Хотела ей ответить Галина: «А что проку-то?» — но пожалела старуху. А потом призадумалась, и верно — что проку? У деда была своя жизнь. У матери своя — тоже овдовела, как и бабка, молодой. В последнюю войну погиб отец. У нее, Галинки, своя. Каждый по-своему мучается. А Пашка что ж, Пашка как и все — не хуже, не лучше. Другой раз еще и ласковый, дурной становится, только когда перепьет. А так ничего. А что спьяну дерется, так уходить надо, не попадаться на глаза.

— Где шлялась, куля! — хрипел он утром, поводя на нее диким глазом. У него трещала башка от разной выпитой дряни, и самое лучшее, если бы Галька дала ему опохмелиться, но Галька знала — только поднеси, он тут же снова загуляет. А когда гуляет несколько дней кряду, то становится совсем диким. Тогда уж и ногами бьет, если вовремя не увернуться. Мать Гальки, когда еще жила с ними, ввязывалась в драку, хватала зятя за руки, кричала, звала на помощь, как-то даже заявила в милицию, и Пашку посадили за хулиганство на пятнадцать суток, но от этого матери стало только хуже.
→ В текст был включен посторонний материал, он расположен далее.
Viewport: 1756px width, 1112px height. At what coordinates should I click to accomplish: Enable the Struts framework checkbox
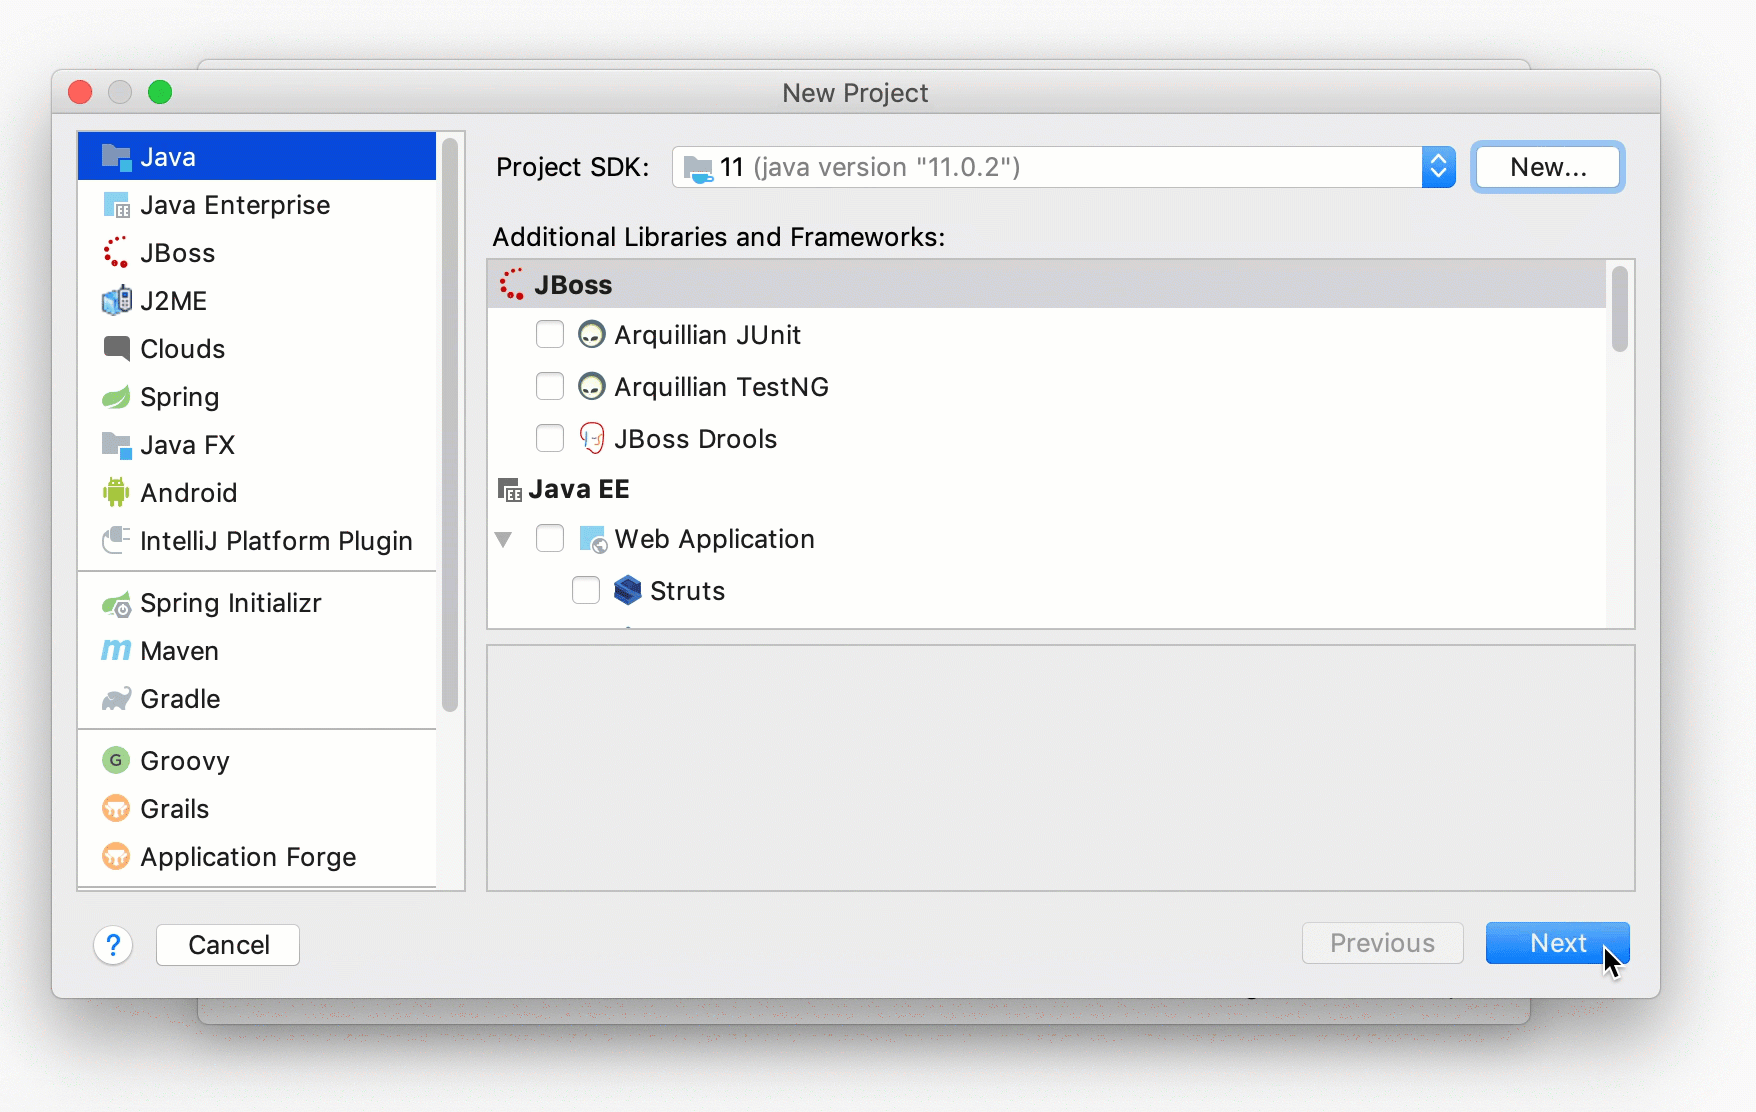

И Пашка и Галька кричали на нее, чтоб не лезла в их дела, и мать уехала к старшему сыну в Архангельск и даже писем не слала. Как там она, что? Но Галька и не думала об этом. Кто знает, будь у них ребенок, Пашка, может, и остепенился бы, но детей у нее не было и не могло быть, и повинен в этом сам Пашка — бил ее ногами в живот.

И в это воскресное утро он был тяжел. Всю ночь метался по постели, кричал, и еще с вечера Галька ушла в сарай и заперлась на засов. Там и переночевала.

— Опять шлялась, куля! — сразу же накинулся на нее Пашка, как только она вошла в дом. Это было у него уже вроде самообороны. Только упусти момент, Галька начнет свое, и тут ему будет до тошноты худо. И, чтобы не видеть ее скорбных глаз, чтобы умотала она куда-нибудь, а он мог взять хоть подушку, что ли, загнать на опохмелку, Пашка замахнулся. Но Галька не успела увернуться. И так получилось неудачно, что удар пришелся по лицу, по глазу, и в какую-то минуту глаз затек багровым набухом.

Галька закричала и кинулась вон из дому, но запнулась у порога и, ныряя, выметнулась наружу.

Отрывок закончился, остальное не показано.